As a result of the above described sequence (drive steps G1 to G3), the resonance pulse supply voltage having a resonance amplitude V1 of which maximum voltage is the power supply voltage Va as shown in FIG. 4 is generated on the discharge/charge line DCL. When the transistor QP enters the ON state in accordance with a pixel data bit DBi of logic level 0, a pixel data pulse DP1 with the resonance pulse supply voltage is applied to the column electrode Zi of the PDP 10 as shown in FIG. 4. On the other hand, when the transistor QN enters the ON state in accordance with a pixel data bit DBi of logic level 1, a 0-volt pixel data pulse DP2 is applied to the column electrode Zi of the PDP 10 as shown in FIG. 4.

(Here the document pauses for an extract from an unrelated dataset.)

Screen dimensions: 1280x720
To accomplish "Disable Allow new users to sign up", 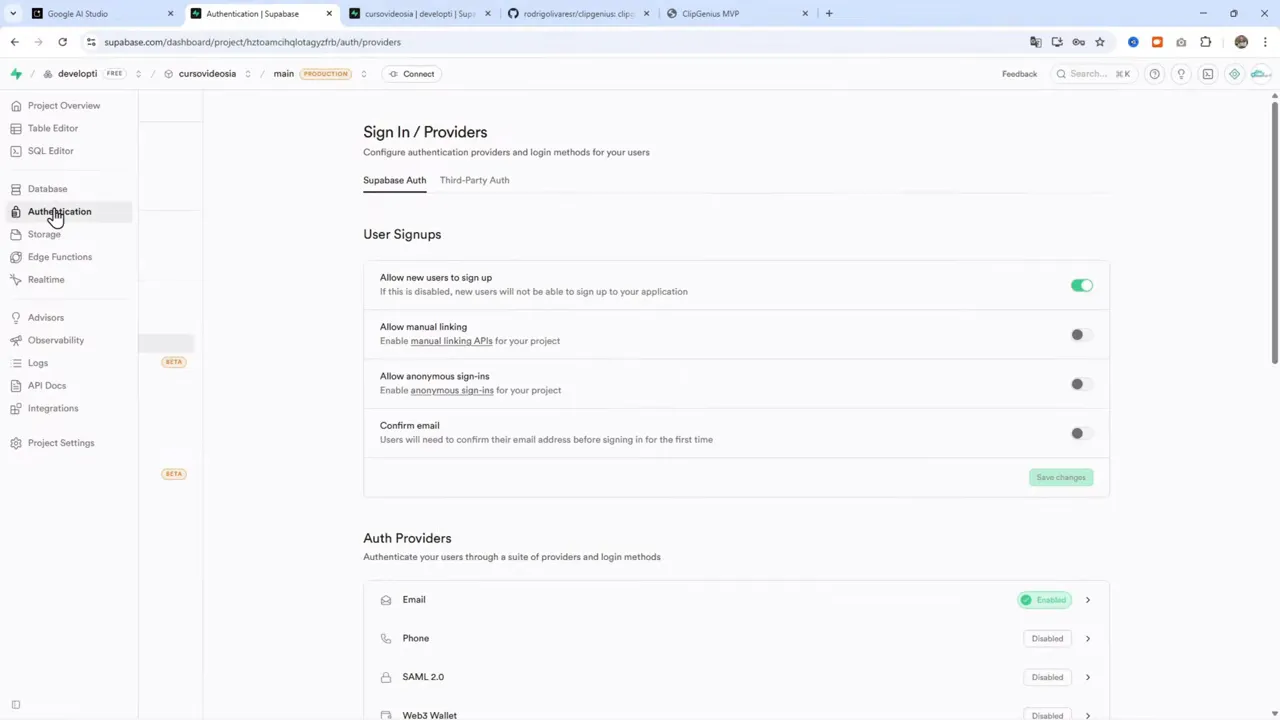I will [x=1082, y=285].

In the pixel data pulse generation circuit 220 shown in FIG. 3, each of the complementary buffers B1 to Bm and the transistors Q3 1 to Q3 m supplying the DC power supply voltage Va to the complementary buffers B1 to Bm are constructed by means of an IC with a CMOS (Complementary Metal Oxide Semiconductor) structure. A discharge/charge terminal TM is provided on the IC package in which the complementary buffers B1 to Bm and the switching elements Q3 1 to Q3 m are provided. An electrical charge recovery circuit 210, which includes six discrete components (i.e., the capacitor C1, switching elements S1 and S2, diodes D1 and D2, and coil L), is connected to the discharge/charge terminal TM of the IC package.

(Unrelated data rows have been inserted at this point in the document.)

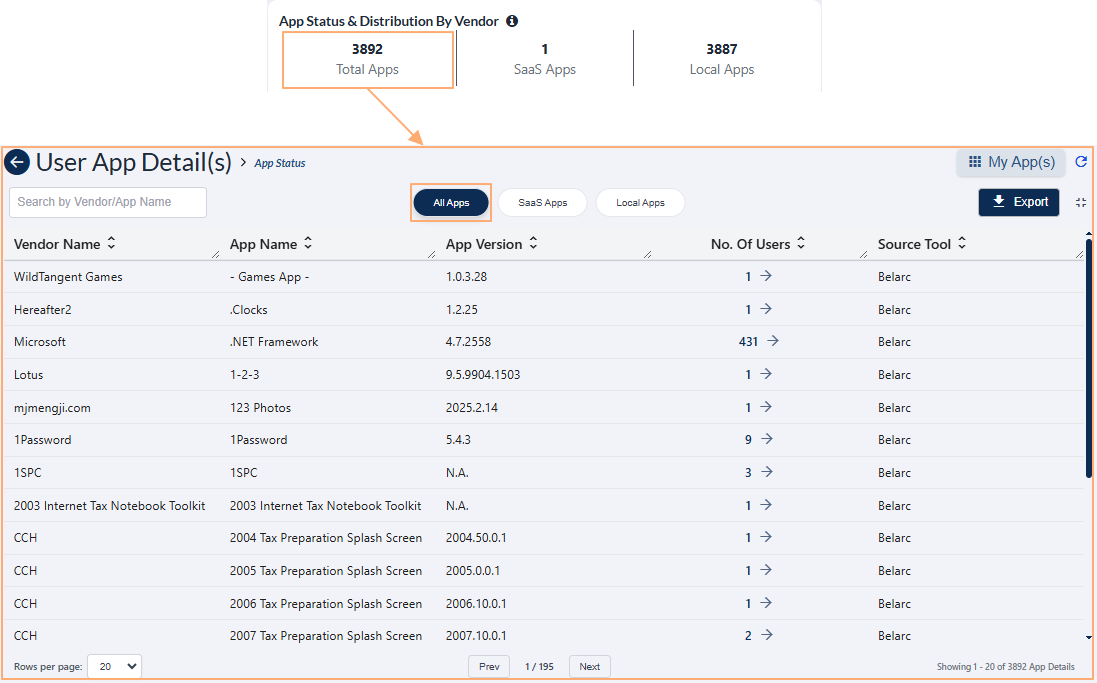Open user list arrow for .NET Framework row
1097x683 pixels.
click(772, 341)

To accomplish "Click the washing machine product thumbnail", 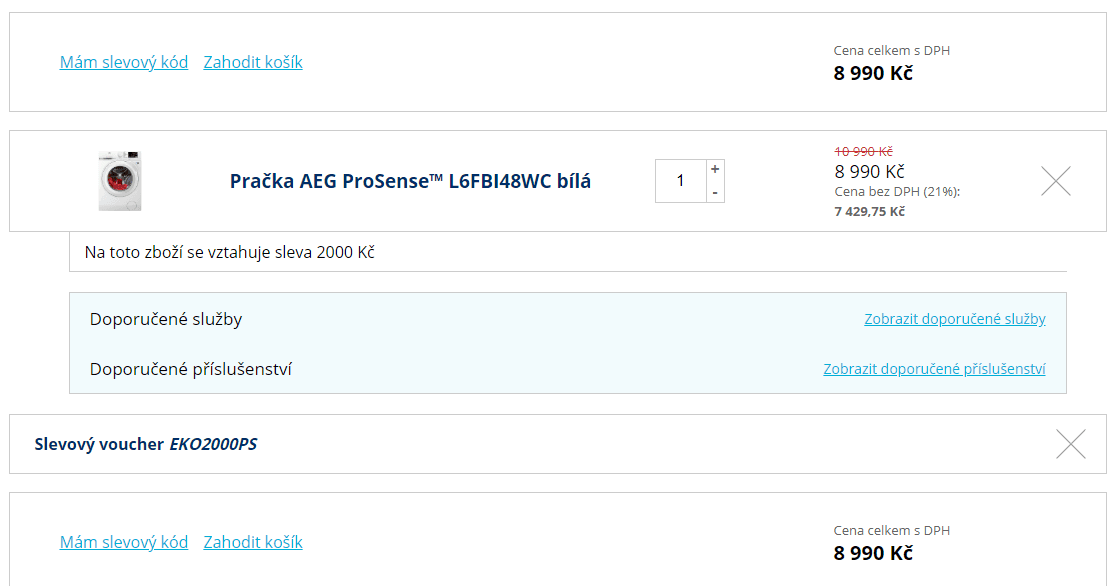I will [119, 180].
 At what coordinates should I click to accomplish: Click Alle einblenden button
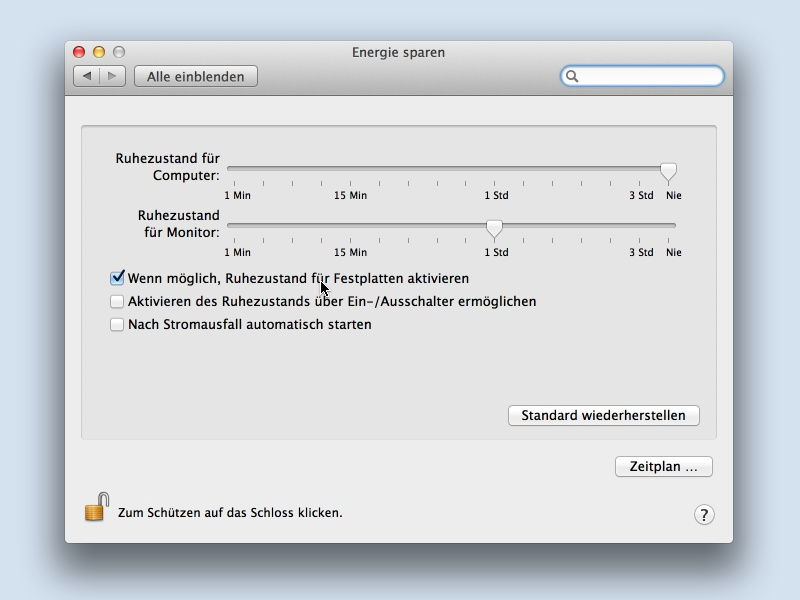pyautogui.click(x=196, y=76)
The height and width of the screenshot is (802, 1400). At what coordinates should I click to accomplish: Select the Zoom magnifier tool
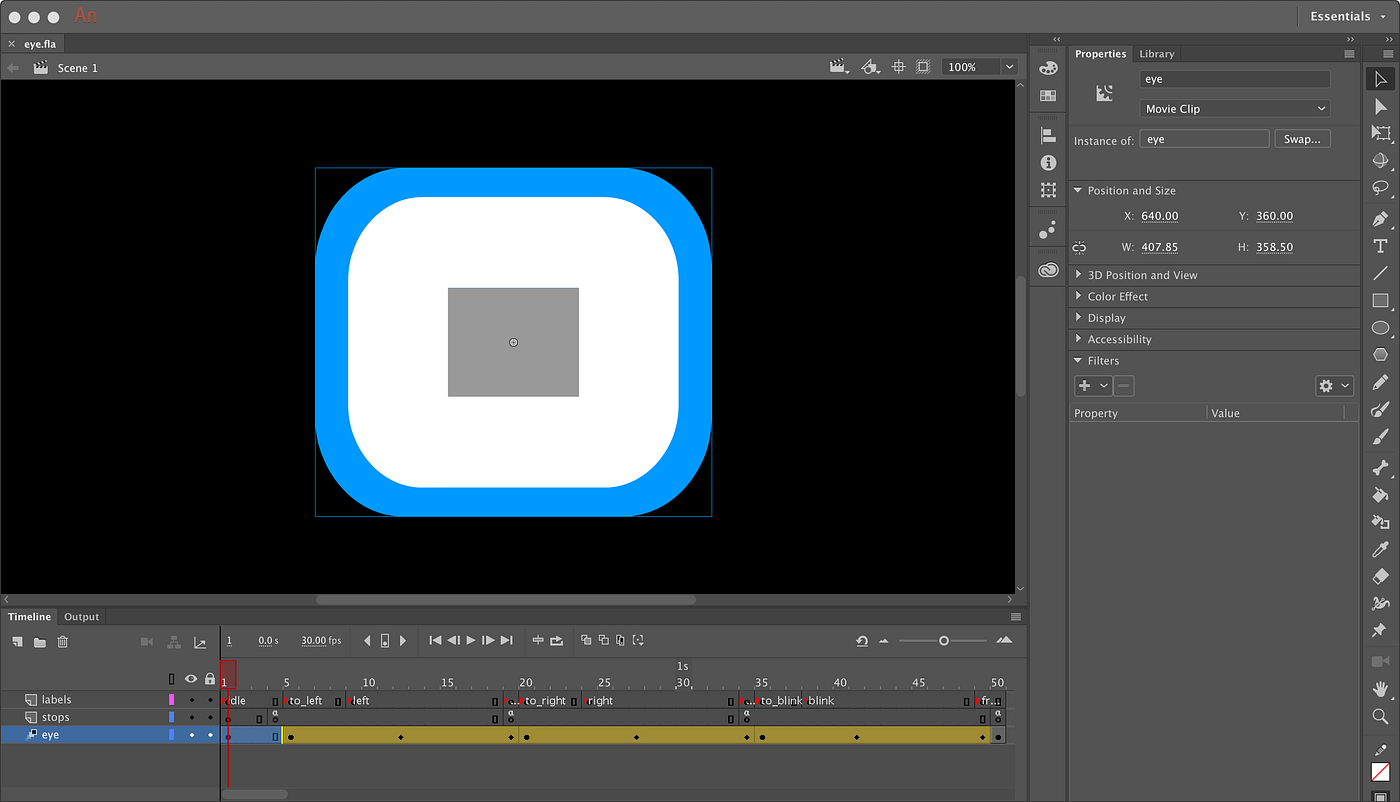[x=1380, y=716]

That is, by adopting m transistors Q3 1 to Q3 m as shown in FIG. 3 in place of the switching element S3 (FIG. 1) that supplies the power supply voltage Va (the maximum voltage of the pixel data pulse), the power supply voltage Va is supplied individually to each of the complementary buffers B1 to Bm. As a result, the amount of current flowing to each transistor Q3 is 1/m (where m is the number of column electrodes) the amount of current flowing to the switching element S3 shown in FIG. 1. Accordingly, as mentioned earlier, the complementary buffers B1 to Bm and transistors Q3 1 to Q3 m supplying the power supply voltage Va that decides the maximum voltage of the pixel data pulse can be integrated into one chip by means of an IC with a CMOS structure that consumes a relatively small amount of electrical power.

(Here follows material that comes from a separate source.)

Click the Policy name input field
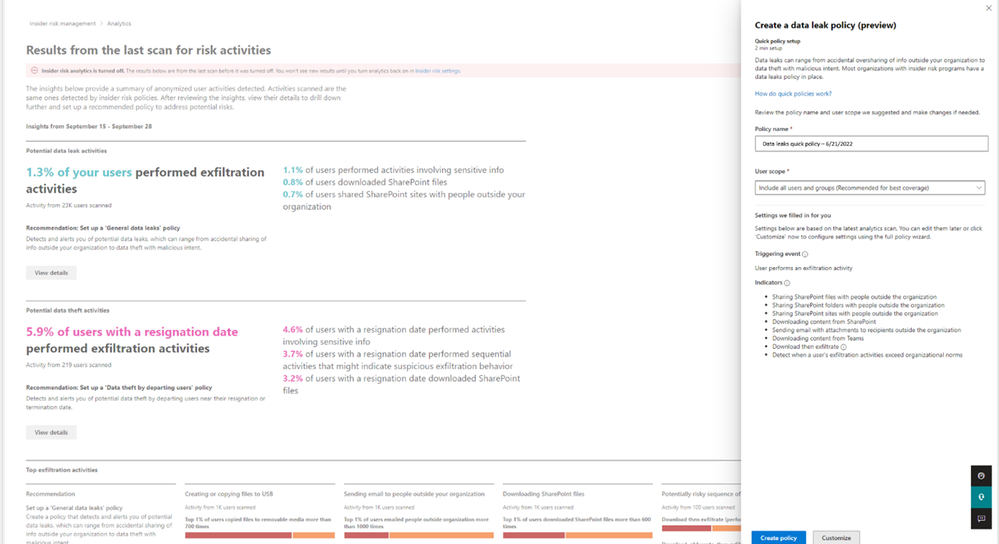The width and height of the screenshot is (999, 544). (871, 143)
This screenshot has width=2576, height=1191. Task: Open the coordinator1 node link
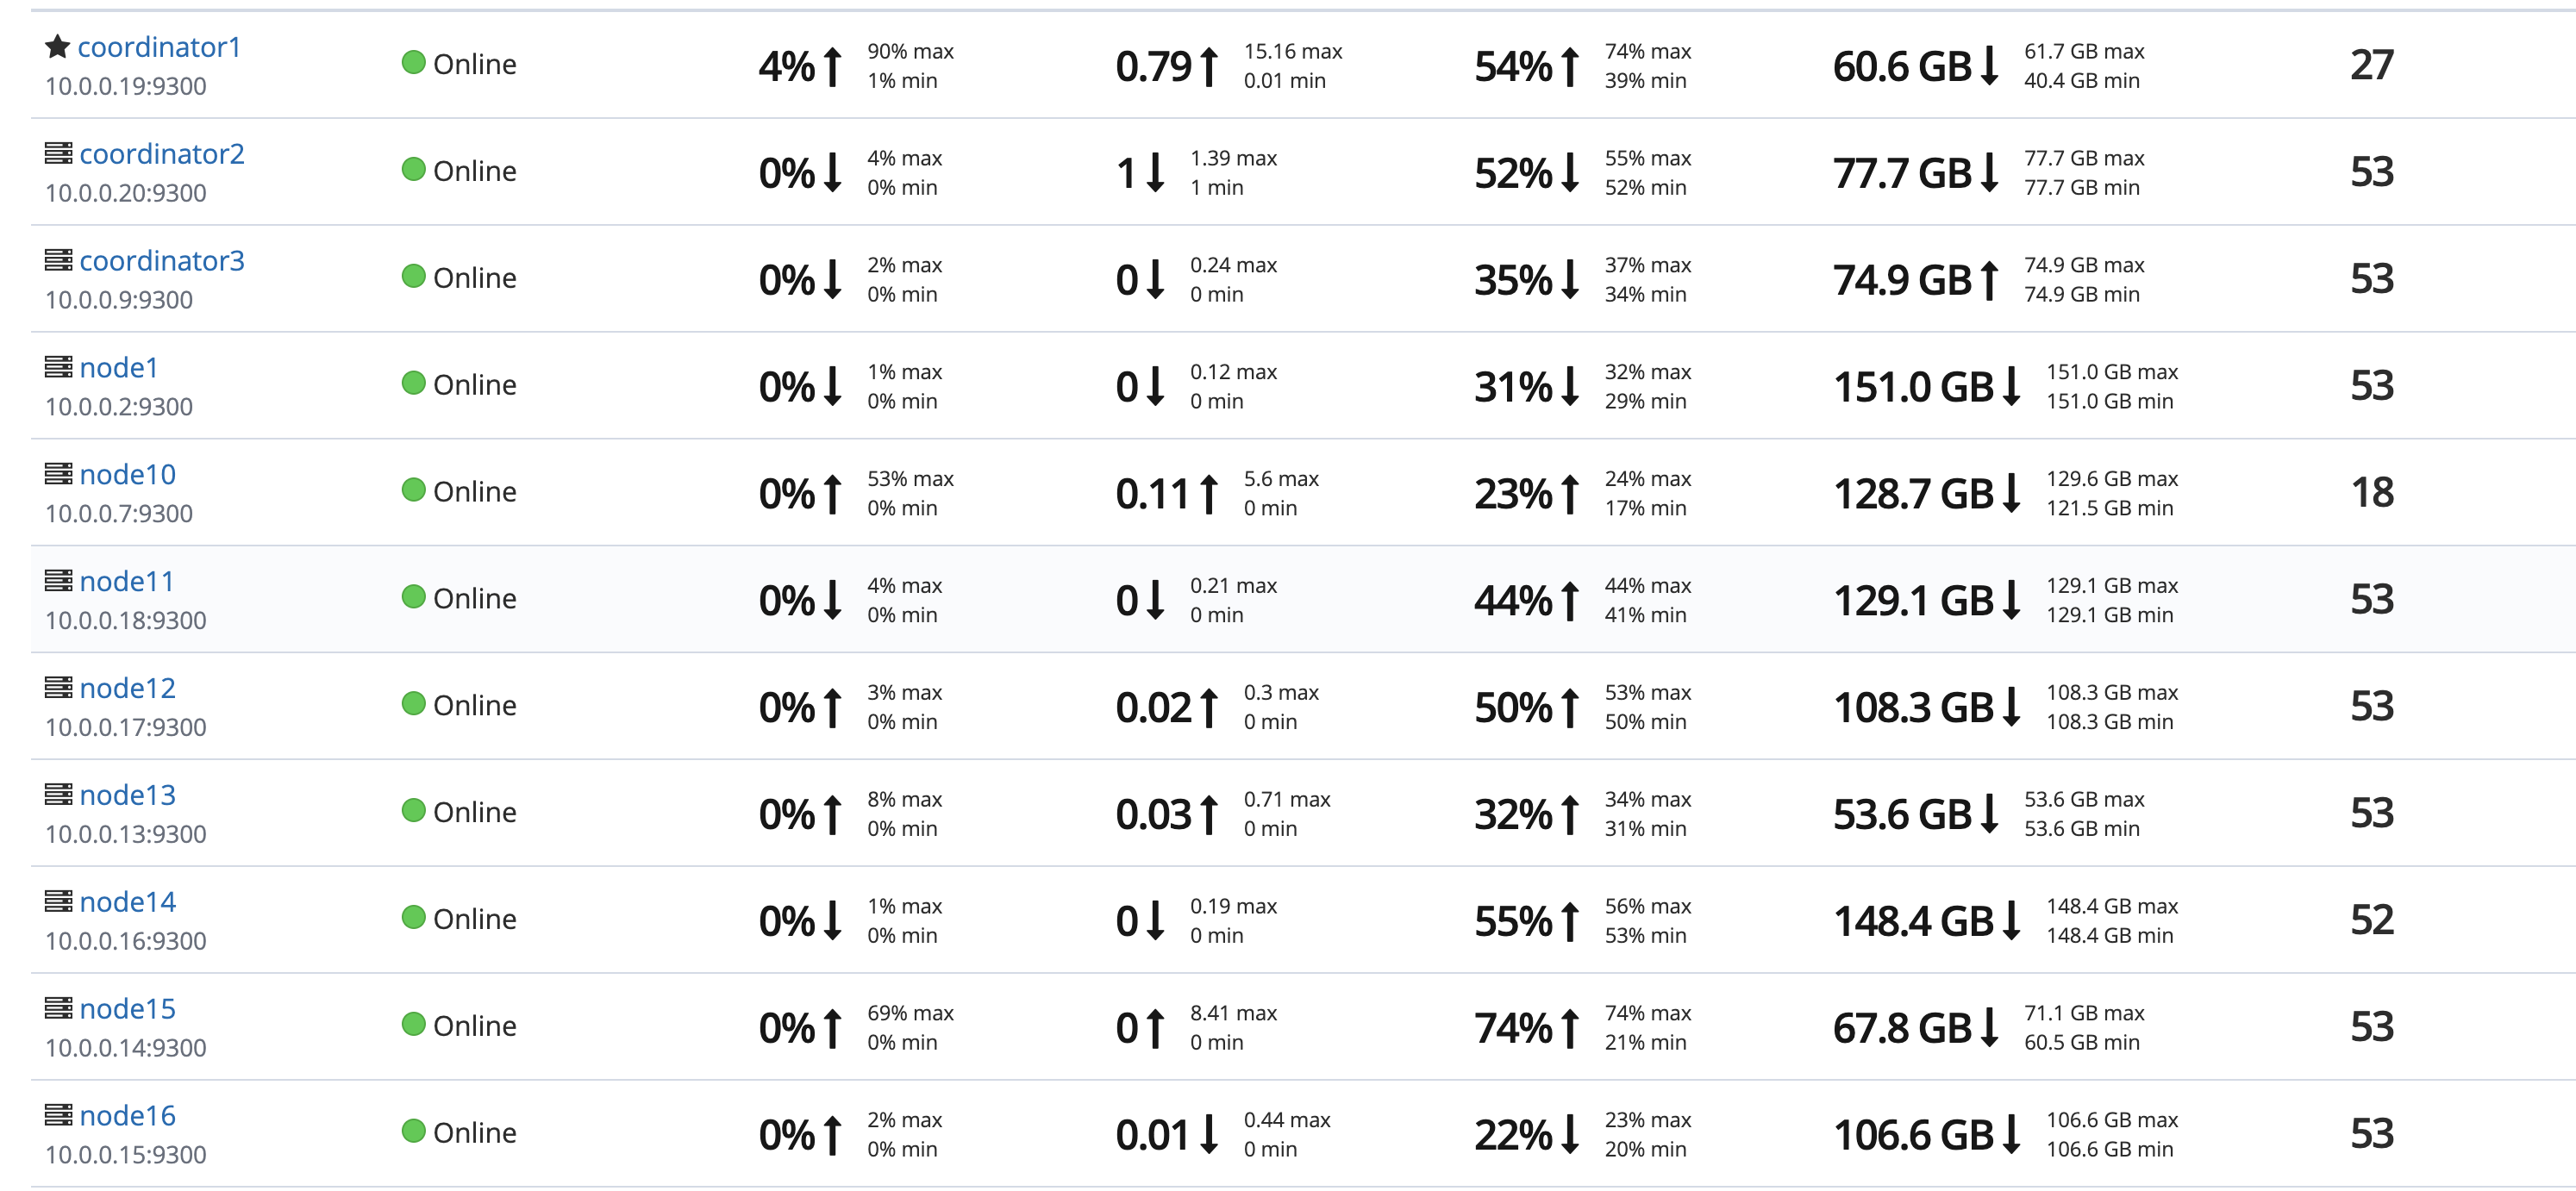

Therefore, in comparison with a conventional arrangement in which the power supply voltage Va (maximum voltage of the pixel data pulse) is supplied by means of a single discrete component such as the switching element S3 shown in FIG. 1, the number of externally connected discrete components is smaller and therefore the mounting area and amount of electrical power consumed can be reduced.

A switching element, which removes excess electrical charge accumulated in the load capacitor C0 of the PDP 10, may be provided in the pixel data pulse generation circuit 220, and this switching element may be integrated with the transistors Q3 1 to Q3 m and complementary buffers B1 to Bm into one chip IC. This modification will be described with reference to FIG. 5.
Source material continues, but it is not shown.